Broken Super, Pension Systems Trap Retirees in Poverty

Australia Institute

Australia's "broken" superannuation and pension systems are condemning a growing number of retirees to financial misery in their sunset years.

More than one in five Australians live in poverty when they retire. And that number is growing.

With housing affordability at an all-time low, many Australians now face the brutal double whammy of going through their entire working life unable to afford a home and ending up in poverty when they retire.

But there's a simple change the government could make to slash the nation's embarrassingly high rate of retirement poverty. It could reduce or remove the massive concessions to those retiring with millions of dollars and use that money to increase to the Age Pension.

It could also allow older Australians to earn income to supplement the Age Pension.

New research by the Australia Institute has found that Australia spends almost as much giving tax breaks to wealthy retirees as it does providing a safety net, the Age Pension, to those with little or no retirement savings.

The research compares Australia's superannuation scheme and Age Pension program to the equivalent systems in Sweden and Norway, nations with comparable GDP's to Australia.

Key findings:

  • 22.6% of Australian retirees end their working lives in poverty, compared to 11.1% in Sweden and 3.8% in Norway.
  • Australia spends 5.29% of GDP on the Age Pension, Sweden spends 9.09% and Norway spends 9.30%.
  • The Australian government foregoes nearly $38 billion a year in superannuation tax concessions.
  • If this money was redirected into the Age Pension, significantly fewer Australians would be poor at the end of their working lives.
  • 10% of Australians reach the age of 65 with a super balance of $1 million. These people hold 51% of the nation's overall super.

"This report highlights the broken nature of Australia's retirement system that leaves many people living in poverty," said Greg Jericho, Chief Economist with The Australia Institute.

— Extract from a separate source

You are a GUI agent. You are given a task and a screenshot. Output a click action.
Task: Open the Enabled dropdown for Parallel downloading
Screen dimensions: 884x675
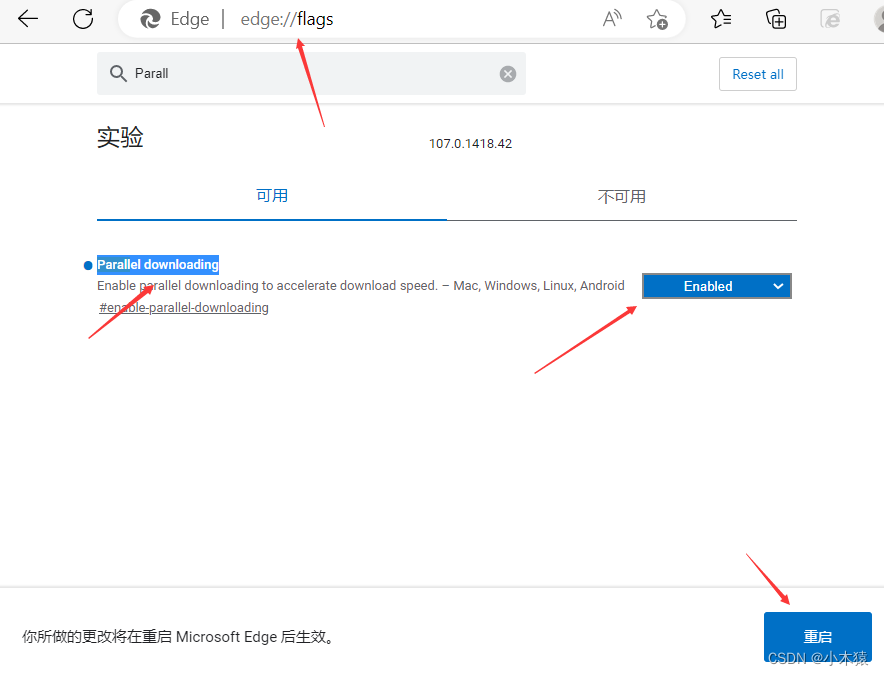716,285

"Rather than ensure people are able to retire with dignity, Australia's superannuation system is geared towards reducing tax for the wealthiest in society. Sweden and Norway show that there are better ways of doing things.

"A large number of Australian retirees still rely on the pension as their main source of income, yet we spend less on public pensions than countries like Sweden and Norway. At the same time, our super system offers massive tax concessions that mostly benefit the wealthy. These concessions cost us nearly as much as spending on the Age Pension. We should be supporting retirees who are truly struggling.

"Living in poverty is always hard, but the current cost-of-living crisis makes it even more difficult for retirees to meet their basic needs. If we reduce the inequitable superannuation tax breaks given to high-income earners we can reduce poverty among retirees. It's time to take action and give them the support they deserve."